「真田幸村?」
「違いますね。」
「真田昌幸?」
「・・・。違いますね。しげ、なんとか。」
「真田信繁!」
「そう、それ!」
「信繁は幸村のことなんですよね。後世に、物語として語られるときに、なぜか”幸村”と名づけられたらしいよ。
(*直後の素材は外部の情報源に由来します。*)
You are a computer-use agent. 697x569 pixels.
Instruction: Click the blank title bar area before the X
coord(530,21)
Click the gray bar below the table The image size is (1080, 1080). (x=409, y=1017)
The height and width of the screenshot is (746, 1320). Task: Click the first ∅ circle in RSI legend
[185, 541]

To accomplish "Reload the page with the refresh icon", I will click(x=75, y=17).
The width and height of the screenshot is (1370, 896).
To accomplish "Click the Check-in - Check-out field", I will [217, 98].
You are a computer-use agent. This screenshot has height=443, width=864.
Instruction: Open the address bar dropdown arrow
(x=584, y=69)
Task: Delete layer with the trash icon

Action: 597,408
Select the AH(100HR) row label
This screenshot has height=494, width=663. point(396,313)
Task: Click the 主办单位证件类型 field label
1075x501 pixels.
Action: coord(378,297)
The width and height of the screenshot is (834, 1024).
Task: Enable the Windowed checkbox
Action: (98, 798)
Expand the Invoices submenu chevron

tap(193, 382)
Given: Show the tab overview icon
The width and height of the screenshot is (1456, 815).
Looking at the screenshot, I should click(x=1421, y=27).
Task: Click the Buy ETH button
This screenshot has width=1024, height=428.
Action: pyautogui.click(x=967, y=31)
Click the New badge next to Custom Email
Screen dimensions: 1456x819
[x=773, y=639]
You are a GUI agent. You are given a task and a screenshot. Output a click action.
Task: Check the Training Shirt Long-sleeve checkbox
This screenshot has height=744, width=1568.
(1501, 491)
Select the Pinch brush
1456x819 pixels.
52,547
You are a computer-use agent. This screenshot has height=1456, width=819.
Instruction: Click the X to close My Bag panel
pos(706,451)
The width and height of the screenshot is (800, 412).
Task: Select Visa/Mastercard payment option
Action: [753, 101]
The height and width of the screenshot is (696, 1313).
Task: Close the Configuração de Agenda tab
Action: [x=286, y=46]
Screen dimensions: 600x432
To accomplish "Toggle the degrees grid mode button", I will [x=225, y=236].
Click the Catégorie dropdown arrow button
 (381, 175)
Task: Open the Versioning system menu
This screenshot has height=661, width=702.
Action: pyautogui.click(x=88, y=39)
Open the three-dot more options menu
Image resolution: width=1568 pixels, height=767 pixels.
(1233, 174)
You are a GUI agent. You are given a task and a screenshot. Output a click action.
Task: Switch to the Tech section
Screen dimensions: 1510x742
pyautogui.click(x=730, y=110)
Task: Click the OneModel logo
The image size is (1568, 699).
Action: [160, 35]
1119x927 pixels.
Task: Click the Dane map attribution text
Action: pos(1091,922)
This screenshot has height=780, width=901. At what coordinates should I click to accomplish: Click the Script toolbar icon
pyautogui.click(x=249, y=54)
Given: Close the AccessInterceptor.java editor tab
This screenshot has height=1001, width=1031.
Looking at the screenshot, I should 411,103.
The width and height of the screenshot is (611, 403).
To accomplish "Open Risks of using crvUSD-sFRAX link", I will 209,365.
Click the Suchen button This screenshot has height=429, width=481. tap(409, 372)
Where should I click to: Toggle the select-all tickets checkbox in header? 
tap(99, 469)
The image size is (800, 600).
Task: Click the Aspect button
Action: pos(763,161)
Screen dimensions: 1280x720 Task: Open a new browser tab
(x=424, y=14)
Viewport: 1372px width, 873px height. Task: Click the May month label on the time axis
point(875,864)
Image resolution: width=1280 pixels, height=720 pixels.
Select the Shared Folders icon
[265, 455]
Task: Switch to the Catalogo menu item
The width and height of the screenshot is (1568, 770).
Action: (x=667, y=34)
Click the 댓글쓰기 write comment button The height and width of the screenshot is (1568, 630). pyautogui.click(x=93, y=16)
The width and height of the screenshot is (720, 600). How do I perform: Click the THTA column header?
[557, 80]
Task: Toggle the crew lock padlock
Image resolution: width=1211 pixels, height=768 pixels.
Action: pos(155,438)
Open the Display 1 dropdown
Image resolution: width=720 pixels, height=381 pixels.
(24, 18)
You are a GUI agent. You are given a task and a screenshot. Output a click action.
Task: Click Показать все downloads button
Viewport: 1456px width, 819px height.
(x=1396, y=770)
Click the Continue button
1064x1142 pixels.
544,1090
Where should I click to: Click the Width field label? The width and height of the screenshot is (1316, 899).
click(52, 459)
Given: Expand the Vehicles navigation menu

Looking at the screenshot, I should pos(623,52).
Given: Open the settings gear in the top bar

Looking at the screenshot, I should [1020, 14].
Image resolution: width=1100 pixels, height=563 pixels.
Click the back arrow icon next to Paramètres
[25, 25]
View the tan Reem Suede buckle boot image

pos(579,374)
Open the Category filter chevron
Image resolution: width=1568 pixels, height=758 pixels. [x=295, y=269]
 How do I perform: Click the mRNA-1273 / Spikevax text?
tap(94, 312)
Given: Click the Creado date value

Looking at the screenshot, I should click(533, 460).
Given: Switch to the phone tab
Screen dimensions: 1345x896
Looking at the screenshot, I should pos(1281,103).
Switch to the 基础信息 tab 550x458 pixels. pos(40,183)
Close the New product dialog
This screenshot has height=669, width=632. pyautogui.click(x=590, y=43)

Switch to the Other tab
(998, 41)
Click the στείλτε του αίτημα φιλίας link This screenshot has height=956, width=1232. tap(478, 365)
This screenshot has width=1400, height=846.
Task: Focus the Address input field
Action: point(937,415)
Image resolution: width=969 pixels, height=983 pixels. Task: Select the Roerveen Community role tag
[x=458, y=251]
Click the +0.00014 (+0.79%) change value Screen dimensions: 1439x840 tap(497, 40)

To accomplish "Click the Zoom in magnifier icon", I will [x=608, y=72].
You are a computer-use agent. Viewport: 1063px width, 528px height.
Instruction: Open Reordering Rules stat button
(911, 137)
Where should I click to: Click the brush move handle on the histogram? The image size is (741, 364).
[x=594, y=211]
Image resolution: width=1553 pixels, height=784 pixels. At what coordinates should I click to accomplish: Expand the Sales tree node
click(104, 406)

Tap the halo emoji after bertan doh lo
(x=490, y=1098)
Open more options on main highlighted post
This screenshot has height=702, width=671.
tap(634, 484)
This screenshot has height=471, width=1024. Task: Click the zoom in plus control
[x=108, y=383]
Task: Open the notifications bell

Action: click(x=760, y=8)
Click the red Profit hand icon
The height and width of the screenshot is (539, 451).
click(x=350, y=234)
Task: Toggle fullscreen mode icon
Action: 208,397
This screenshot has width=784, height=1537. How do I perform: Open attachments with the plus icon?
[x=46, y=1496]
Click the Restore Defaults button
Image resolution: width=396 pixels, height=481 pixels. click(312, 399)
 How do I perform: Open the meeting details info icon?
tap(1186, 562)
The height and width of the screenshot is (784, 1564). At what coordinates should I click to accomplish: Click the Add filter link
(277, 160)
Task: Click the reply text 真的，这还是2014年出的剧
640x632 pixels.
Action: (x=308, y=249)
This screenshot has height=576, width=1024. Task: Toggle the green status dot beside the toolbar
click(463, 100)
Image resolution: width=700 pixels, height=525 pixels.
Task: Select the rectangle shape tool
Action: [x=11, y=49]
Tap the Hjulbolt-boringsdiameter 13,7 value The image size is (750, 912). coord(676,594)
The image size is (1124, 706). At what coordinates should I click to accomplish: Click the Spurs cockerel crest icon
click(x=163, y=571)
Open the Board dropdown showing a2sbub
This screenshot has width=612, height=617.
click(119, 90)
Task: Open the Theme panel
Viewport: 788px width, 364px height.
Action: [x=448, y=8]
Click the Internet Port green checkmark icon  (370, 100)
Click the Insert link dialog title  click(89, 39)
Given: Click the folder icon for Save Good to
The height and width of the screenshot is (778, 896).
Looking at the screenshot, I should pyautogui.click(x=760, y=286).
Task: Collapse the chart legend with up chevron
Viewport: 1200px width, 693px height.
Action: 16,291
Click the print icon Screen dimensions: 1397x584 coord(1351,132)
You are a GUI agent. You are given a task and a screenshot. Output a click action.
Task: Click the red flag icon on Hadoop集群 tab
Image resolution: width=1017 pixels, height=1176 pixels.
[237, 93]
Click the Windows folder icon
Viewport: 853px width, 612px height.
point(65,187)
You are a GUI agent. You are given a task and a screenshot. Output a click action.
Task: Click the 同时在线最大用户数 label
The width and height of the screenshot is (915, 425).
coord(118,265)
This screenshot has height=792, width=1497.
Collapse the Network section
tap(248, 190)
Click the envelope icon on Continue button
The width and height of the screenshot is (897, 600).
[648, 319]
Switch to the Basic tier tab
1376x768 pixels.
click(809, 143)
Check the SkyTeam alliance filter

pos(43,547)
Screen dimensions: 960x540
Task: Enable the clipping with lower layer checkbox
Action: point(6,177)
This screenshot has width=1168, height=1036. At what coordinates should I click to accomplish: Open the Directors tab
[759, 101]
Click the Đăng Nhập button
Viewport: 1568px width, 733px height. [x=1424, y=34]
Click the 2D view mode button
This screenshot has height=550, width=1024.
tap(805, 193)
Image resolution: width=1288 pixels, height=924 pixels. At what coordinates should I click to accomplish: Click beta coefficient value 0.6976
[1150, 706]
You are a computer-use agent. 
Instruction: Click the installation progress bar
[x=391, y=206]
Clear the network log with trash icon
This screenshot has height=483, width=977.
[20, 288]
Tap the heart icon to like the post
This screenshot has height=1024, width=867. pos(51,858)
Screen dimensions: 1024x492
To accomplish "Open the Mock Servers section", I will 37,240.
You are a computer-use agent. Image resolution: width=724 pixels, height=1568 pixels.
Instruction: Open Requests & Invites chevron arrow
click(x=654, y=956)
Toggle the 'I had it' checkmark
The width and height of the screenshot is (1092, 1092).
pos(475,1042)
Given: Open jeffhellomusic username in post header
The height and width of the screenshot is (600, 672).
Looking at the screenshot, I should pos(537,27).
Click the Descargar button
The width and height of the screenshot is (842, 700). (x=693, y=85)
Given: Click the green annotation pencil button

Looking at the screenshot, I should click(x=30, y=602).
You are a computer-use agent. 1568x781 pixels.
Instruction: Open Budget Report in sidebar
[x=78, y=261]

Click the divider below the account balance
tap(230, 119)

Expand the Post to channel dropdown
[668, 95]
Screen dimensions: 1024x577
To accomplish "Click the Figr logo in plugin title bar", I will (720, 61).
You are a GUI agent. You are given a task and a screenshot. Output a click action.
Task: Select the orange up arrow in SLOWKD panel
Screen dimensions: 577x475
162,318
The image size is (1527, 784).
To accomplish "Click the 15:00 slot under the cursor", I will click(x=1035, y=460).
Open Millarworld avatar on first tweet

」
りょくけん松屋銀座店には、本業が役者のスタッフがいる。
9月は出演する舞台はない、と聞いていたが、1ヶ月前に突如、代役が決まった。
現在、舞台のため、お休み中。
週末に舞台を見たと言う店長から、そんな彼の配役が”真田幸村こと、信繁”であることを聞いて、いてもたってもいられなくなった。
私は、歴史が好きだ。
そしてやっぱり、男子なので戦国時代とか戦国大名が好きである。
大名といって良いのか、少し差し支えがあるが、真田幸村はかなり好きである。
400年も続く徳川幕府を作った徳川家に、二回も勝った、一地方の豪族だ。
祖父の代から武田家に仕え、武田滅亡後も、家をつないだ。
大阪夏の陣で、その命を、長男とともに絶ったと言われている。
同時に、徳川方にいた伊達政宗に、次男と長女を託し、自分の血筋を、仙台でつないだ。
そんな生き様が好きなんである。
彼は、前の舞台では、秀吉役だった。
幸村は、似合う気がする。
だが、その時点で、翌日が千秋楽。
あと2回しか公演がない。
3連休の最終日とはいえ、ずっと店に出ずっぱりだし、私にはやらなければならない仕事がある。
とはいえ、舞台はその日にしかない、、、
うーん、見たい。
翌日、出荷をてきぱきとやり、時間の制限のあるものをこなした。
14時30分。
千秋楽の最終の公園は16時。
場所は中目黒。
土地勘が無いが、1時間あればいけるか。
そう思って、すべて投げ出し、事務所を出た。